With its advanced technology and know-how, the company has been able to overcome these challenges and is now positioned to profit from this market, a rapidly growing part of the ‘added value’ biomaterials market (of which the USA alone accounts for c. $10 billion p.a.). As of 2016, the Company is supplying clinical grade electrospun biomaterial into the first FDA-approved medical device that includes such materials, and is now building a pipeline of regenerative-device customers and providing electrospun materials for clinical development programmes and products. The company raised the investment, which included participation from the LBA EIS Roundtable Syndicate Fund 2016, to increase capacity and expand into other markets across Europe and US.
Ann Kramer, The Electrospinning Company CEO, commented, “We have made significant progress over the past year and, thanks to the support of Angel networks, are well-positioned to grow as the use of novel materials in medical devices increases’.
Sarah Haywood, CEO of MedCity, said, “ We are delighted to see another company access the substantial funding they need to get to the next stage of growth. Electrospinning’s technology could transform the future of in vitro cell models and regenerative medicine and there is huge potential to expand this product worldwide.”

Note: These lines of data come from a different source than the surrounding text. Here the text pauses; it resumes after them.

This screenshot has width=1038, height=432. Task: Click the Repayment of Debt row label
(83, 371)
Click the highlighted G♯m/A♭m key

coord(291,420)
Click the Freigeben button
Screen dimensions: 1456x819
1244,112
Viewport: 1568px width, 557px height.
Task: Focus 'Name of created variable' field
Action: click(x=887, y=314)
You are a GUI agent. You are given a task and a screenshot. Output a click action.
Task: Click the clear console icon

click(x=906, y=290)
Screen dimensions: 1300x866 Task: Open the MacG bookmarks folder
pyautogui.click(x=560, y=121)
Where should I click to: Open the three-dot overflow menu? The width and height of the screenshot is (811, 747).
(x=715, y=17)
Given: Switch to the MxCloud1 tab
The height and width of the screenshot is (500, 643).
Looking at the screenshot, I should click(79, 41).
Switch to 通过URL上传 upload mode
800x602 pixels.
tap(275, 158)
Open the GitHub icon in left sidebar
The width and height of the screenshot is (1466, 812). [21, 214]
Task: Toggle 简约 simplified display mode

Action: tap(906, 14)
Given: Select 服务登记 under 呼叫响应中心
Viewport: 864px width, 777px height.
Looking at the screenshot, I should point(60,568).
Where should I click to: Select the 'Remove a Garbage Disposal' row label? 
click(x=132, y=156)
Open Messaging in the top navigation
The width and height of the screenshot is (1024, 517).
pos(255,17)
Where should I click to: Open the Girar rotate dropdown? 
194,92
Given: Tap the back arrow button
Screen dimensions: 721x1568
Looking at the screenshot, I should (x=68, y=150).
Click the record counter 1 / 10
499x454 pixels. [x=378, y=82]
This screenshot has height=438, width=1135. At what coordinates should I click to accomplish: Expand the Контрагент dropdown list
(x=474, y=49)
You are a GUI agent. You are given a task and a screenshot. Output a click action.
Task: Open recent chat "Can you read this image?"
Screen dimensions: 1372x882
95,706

Anthony Clarke, LBA CEO, commented, “The Electrospinning Company has developed a highly innovative process for “electrospinning” biomaterials which has a wide range of applications. Following significant research and development spending, the company is now commercialising its products, initially through its electrospun membrane for rotator cuff repairs. This new investment now means that it is well placed to scale this existing commercial opportunity as well as explore further commercial applications of its core technology.